Each of the drones got a little billboard attached to them that is only visible to the mobile player, as he will see the whole map from above and far away on his display. We choose these billboards to represent each actor.

3D Pathfinding

Concerning the scope, we decided to go with flying drones. They can be simpler in shape, can have no animations at all and still be believable. But having a flying AI agent presumes 3D navigation and with it 3D Pathfinding. Unfortunately, the Unreal Engine has its roots in First Person Shooter combat and only provides pathfinding in two dimensions. Again concerning the scope, I haven’t the confidence to build a network based game with its replication topic, we never did before, strongly depending on AI including behavior trees, we never did before AND building some kind of 3D pathfinding on my own, which I also never did before. Especially as Prof. Hettlich told Daniel and me that we were too early with our goals, because Networking will be topic in the 4th semester and AI is going to be part of an even later semester. Therefore, I tried to find a workaround first.
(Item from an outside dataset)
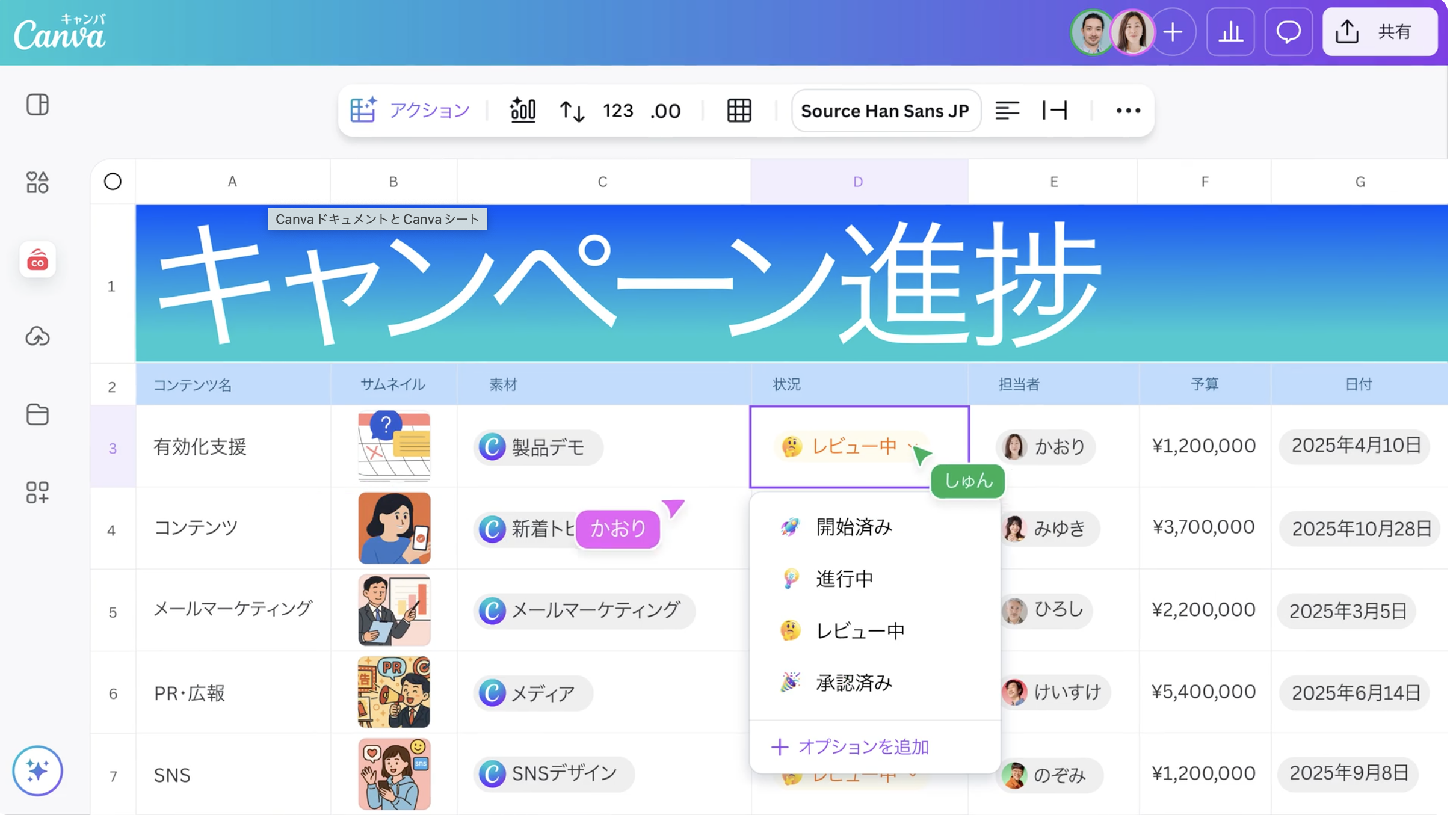Open the elements icon in the sidebar
The image size is (1456, 818).
point(37,182)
Basically, I spent one day blocking out a level and adding invisible floors layering on top of each other that the player will not be able to interact or collide with. The drones, instead, should use these layers to simulate vertical movement. It somehow worked, but it looked not convincing. The invisible ramps that I included to get from one layer to another were very noticeable. If a drone is trying to get on the hero’s vertical level, it often increases distance first towards a ramp, went it down and approaches again.
Another approach was to increase AI’s “step height”. This value is designed to allow actors passing any uneven ground until that maximum step height is reached (e.g. stairs). But that was also very noticeable, as every AI agent just gets teleport on top of the obstacle.
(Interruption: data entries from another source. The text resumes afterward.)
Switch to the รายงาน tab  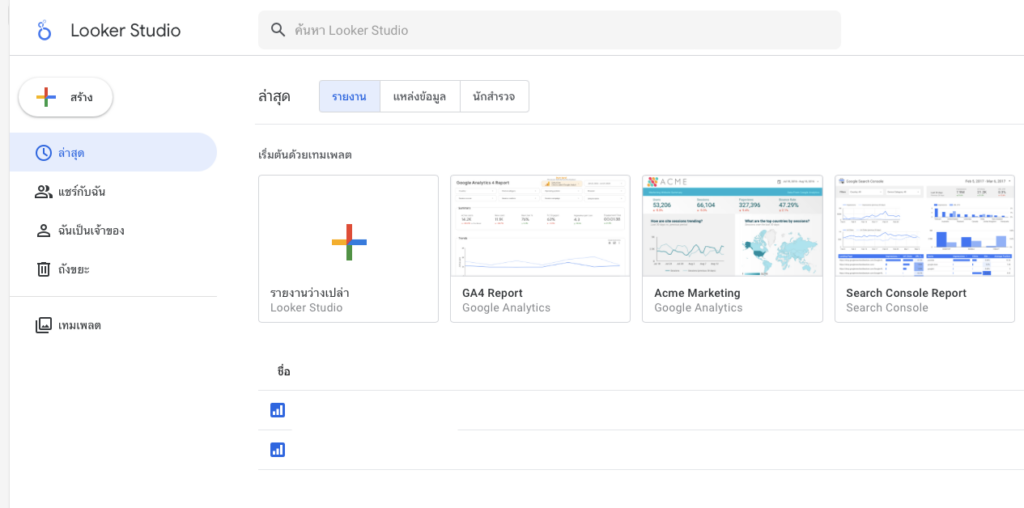coord(349,97)
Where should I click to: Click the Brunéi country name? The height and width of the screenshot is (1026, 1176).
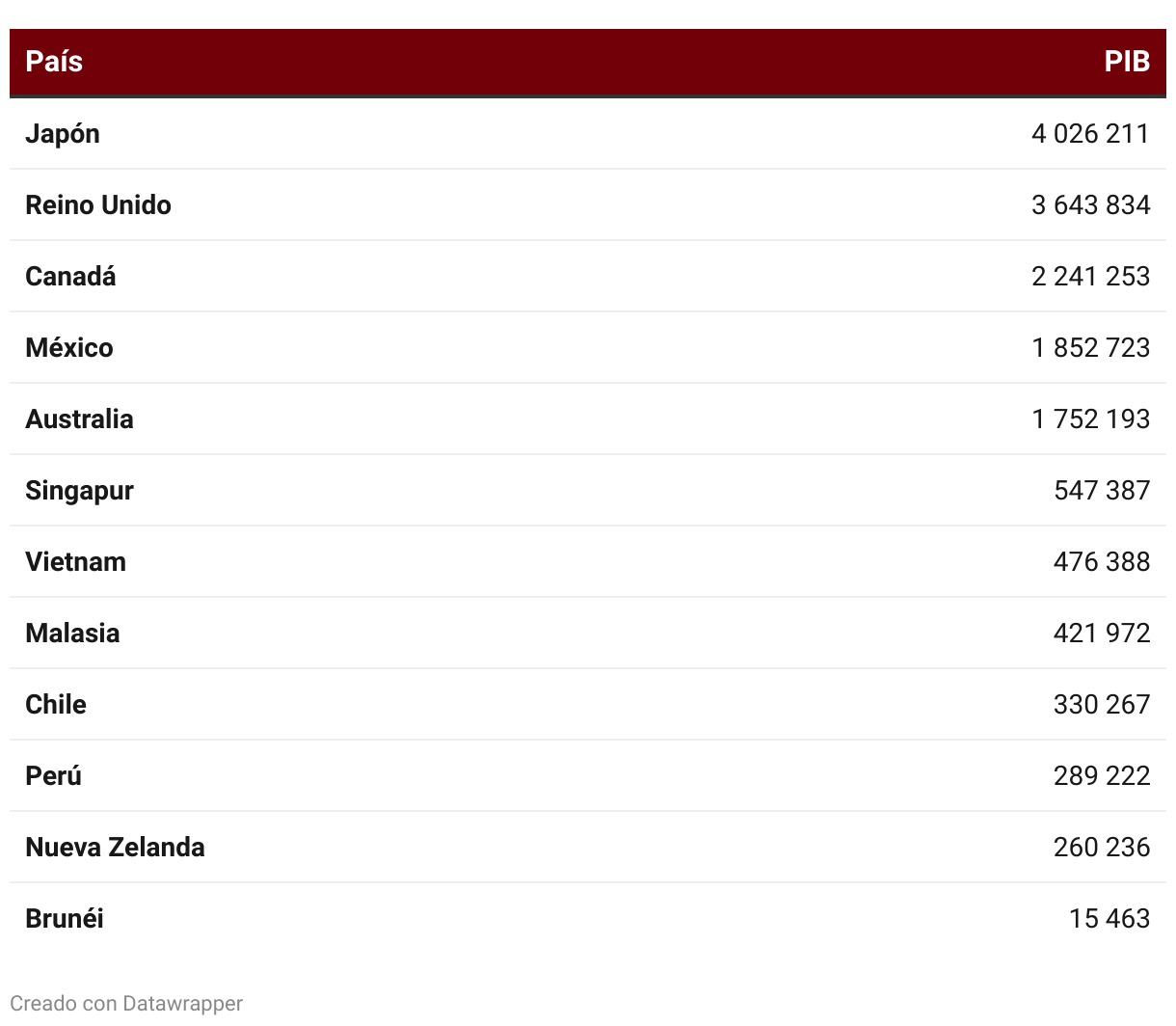65,918
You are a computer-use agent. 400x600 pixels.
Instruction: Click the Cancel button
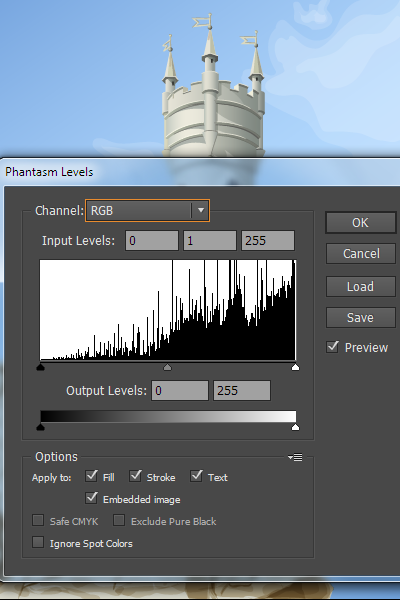[x=361, y=253]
After exploring these concepts, I invested some time to find a real 3D pathfinding solution. Luckily, I spotted DoN’s 3D Pathfinding Plugin. It is free of charge and the original developer used it in one of his own projects that is available on Steam. That told me, that it is not only working in theory but had proven in a running environment, already. Sadly, it is missing detailed documentation, but I had the impression that it is not too complex. I gave it a try and was astonished how unstable that plugin is:
The plugin is generating collision cubes towards all three dimensions and check if there is another collision overlapping. If it does, that cube gets excluded from the pathfinding algorithm. It also provides a “Fly To” node/task for the behavior tree. But this node is not failsafe. If it tries to read a location from a variable that is no longer valid in memory, the engine crashes. This little information took me ages to find out because AI behavior is a little more unpredictable and not at all reproducible on command, that increases the debugging difficulty tremendously. All the plugin’s code is available on GitHub, but it is designed to be in a plugin environment and, once more concerning the scope and knowing how limited my knowledge of creating a plugin is, I decided to find a workaround first. So I modified my tasks that generate these “fly to locations” and teach them to validate all parameter first, before handing them over to the fly to node.
That been done, I transferred or basically redone every drone from scratch. The older drones derived from the ACharacter class with its character movement component included. The new drones derived from the APawn class and utilize the floating pawn movement component, as I do not need any complex mechanics of the character movement anymore.

The next step was to adapt my SentryDrone roaming behavior (the one with the four steps I explained earlier in this blog entry) into the third dimension. But again, Epic’s Environment Querry System is designed for two dimensions. Considering that the first person player, the hero, will only travel in these two dimensions, at least from a navmesh point of view, I stick with that limitation: the drones do not need to look for the hero midair, it is enough to look out for him on the ground, but navigate in all three dimensions. In the end, I made some minor changes, like generating the mesh of nodes (step a) not utilizing the original navmesh, but using the geometry mode instead. That way, the nodes are also generated on top of obstacles.